QUESTION NUMBER NINETEEN

QUESTION: Why did I write From Emptiness to Empowerment: Changing Physical and Other Losses Into Strengths?

ANSWER: For one very simple reason- there has never been a book written like it. This may sound pretty incredible, but it’s true. In fact, this fact disappointed me.

After conducting my program at Counseling for Independent Living, Inc., the nation’s first program to provide professional counseling to the disabled on a community based level, I realized that the great things we were doing were reaching a very small percentage of disabled people. I wanted to have a far more reaching impact on how helpful professional counseling aimed at the physically disabled could be. Writing a book for a regional or national audience seemed like a logical possibility, so I explored that option. The first thing I wanted to do was to see what else had been written. I wasn’t looking for biographies about disabled people or factual accounts about the disabled, but, rather, I was looking for more of a ‘self-help’ guide targeted specifically for the disabled. In essence, I was looking for a book along the lines of Don’t Sweat the Small Stuff by Richard Carlson, Your Erroneous Zones by Wayne Dyer, Men are From Mars by John Gray, Releasing the Giant Within by Anthony Robbins and Living, Loving and Learning by Leo Buscaglia. But all of the self-help books ever written and put on the open market were written for everyday people. While there have been other self-help books written for special populations such as alcohol troubled and financially challenged people, again, there was never a book written exclusively for people dealing with physical and some other types of devastating losses.

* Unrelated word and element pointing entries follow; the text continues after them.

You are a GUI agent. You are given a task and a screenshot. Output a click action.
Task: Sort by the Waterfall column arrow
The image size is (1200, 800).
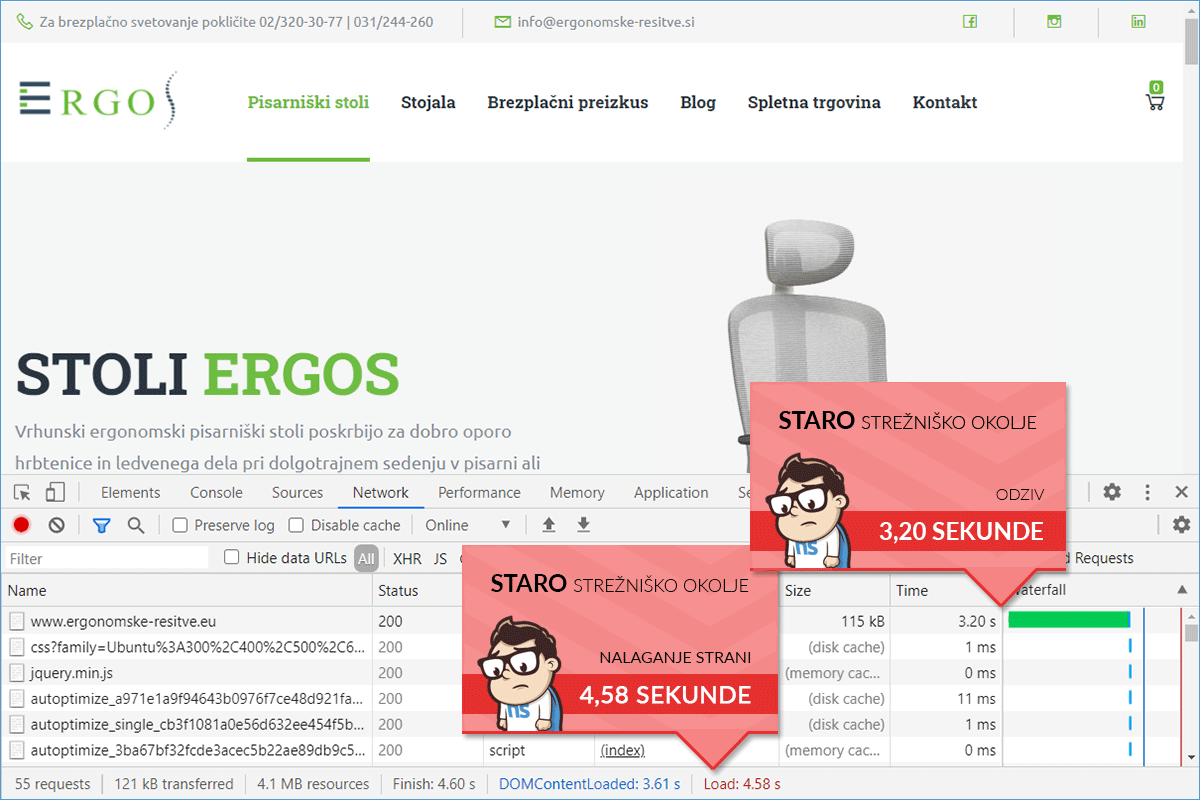1183,590
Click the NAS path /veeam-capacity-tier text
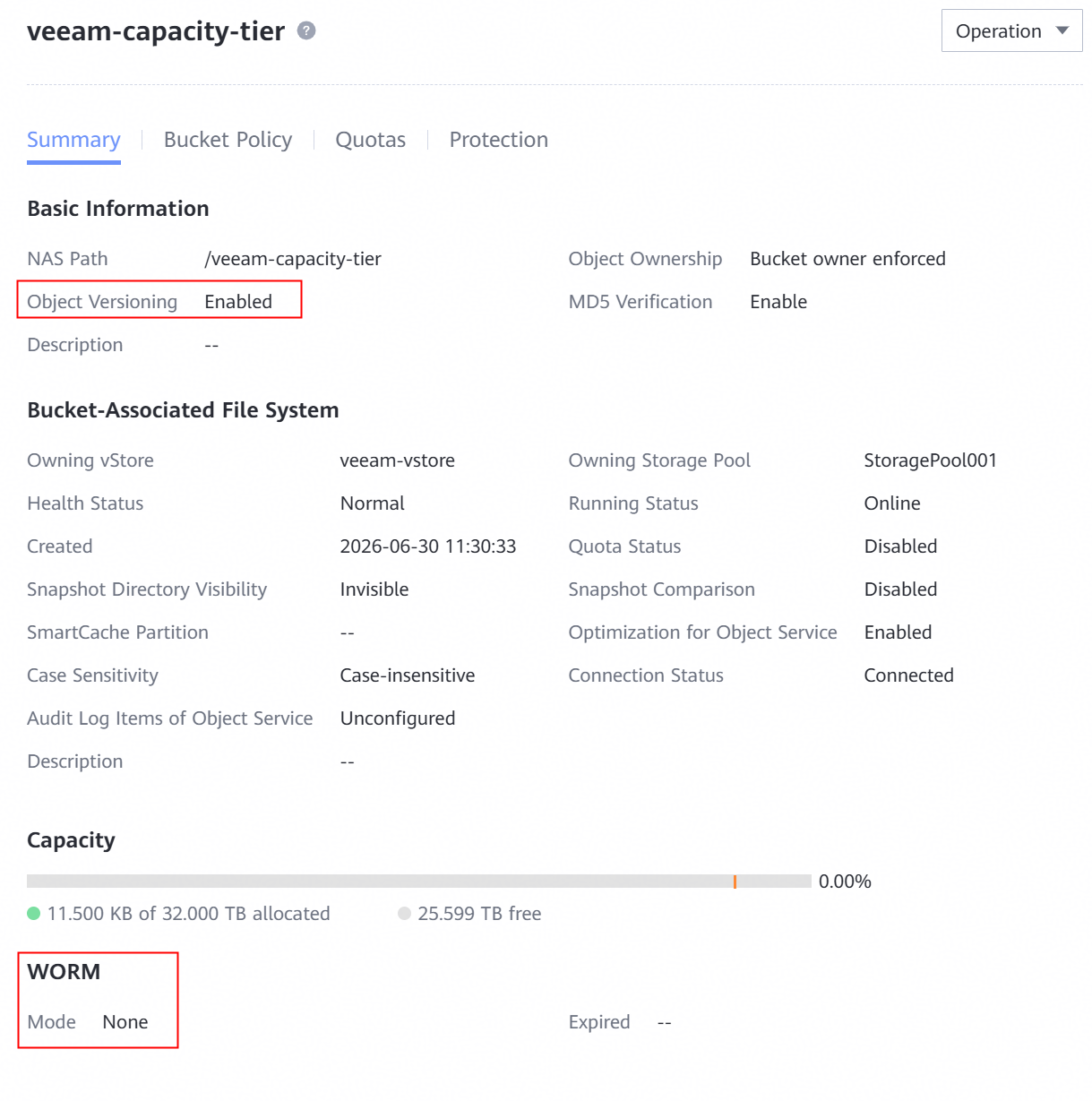 point(293,259)
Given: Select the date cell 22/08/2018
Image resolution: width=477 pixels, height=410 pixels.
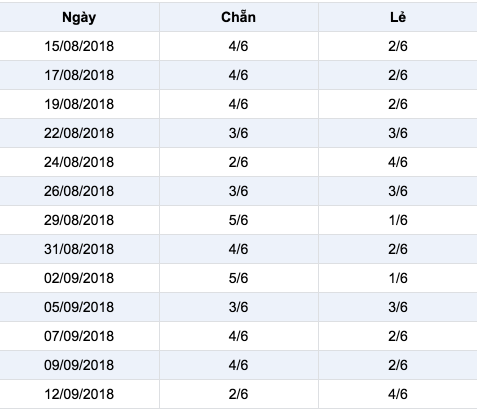Looking at the screenshot, I should (79, 133).
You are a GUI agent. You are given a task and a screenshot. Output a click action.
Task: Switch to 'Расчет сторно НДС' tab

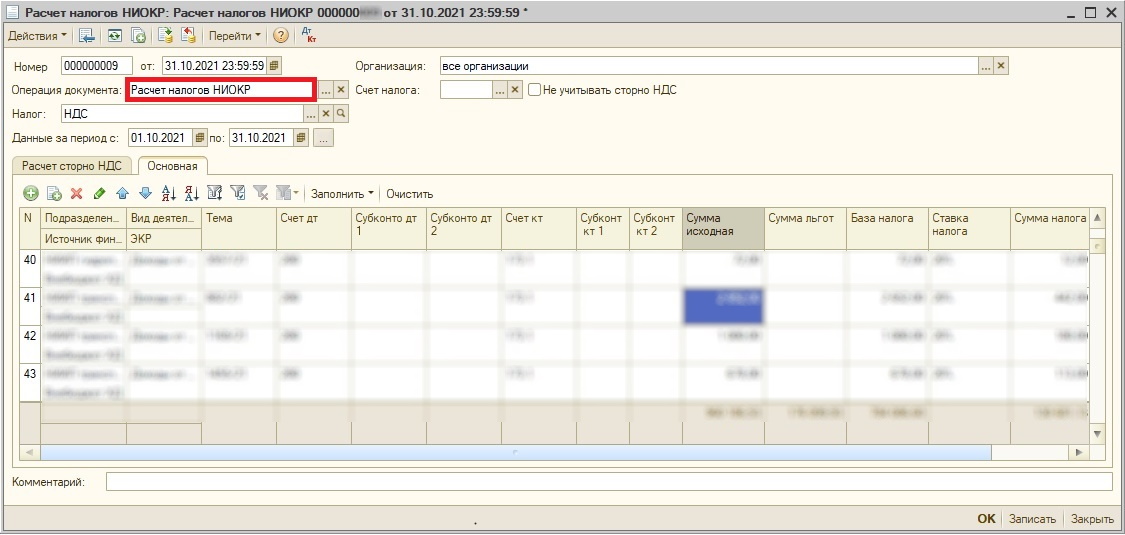(x=72, y=166)
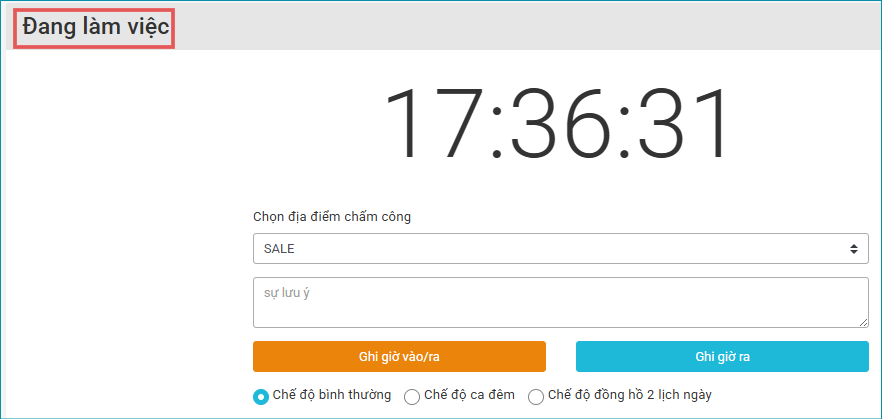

I stated earlier this was frustrating as I hoped there had been something I could find that would allow me a beginning point for improvement. Actually, this was the same kind of frustrating experience when I started Counseling for Independent Living, as I hoped there had been something similar to assist me, but there was nothing (see the Providence Journal, January 15, 1990 story in this website for verification, if you wish)

I believed that a book on empowerment development not only could be extremely beneficial for the unique needs and counseling issues of the physically challenged, but a book would also encourage much networking with other disabled consumers, professionals and advocates.

I started the book around 1994 and began realizing the challenges of writing a book without sight and very little hearing. I also had no computer or word processing experience, so the first edition of the book was dictated and transcribed in its entirety. Also, I had to rely on volunteerism the community for the most superficial of editing. However, it was good enough to sell all of the first 500 copies printed and sold, securing not only many national speaking engagements, but also the recipient of a testimonial ‘A Salute to Author Brian J. Hubbard’ on September 11, 1997

But I really wanted to improve the book, not only its content, but also its format and reading style. But I knew I had to learn how to use the computer. Undaunted by prostate cancer and other life challenges (divorce, loss of remaining sight), I went full steam ahead in learning the computer despite a dual sensory impairment of total blindness and profound deafness. My learning experience was good enough to receive the First RI Award for Personal and Professional Achievement by Tech Access, my computer training organization. This paved the way to write the second version exactly the way I wanted, allowing me far greater control over the writing and editing process. While this book is no available in e-book format, I am also in the process of negotiating with literary agents and publishers across the country for its more traditional publication.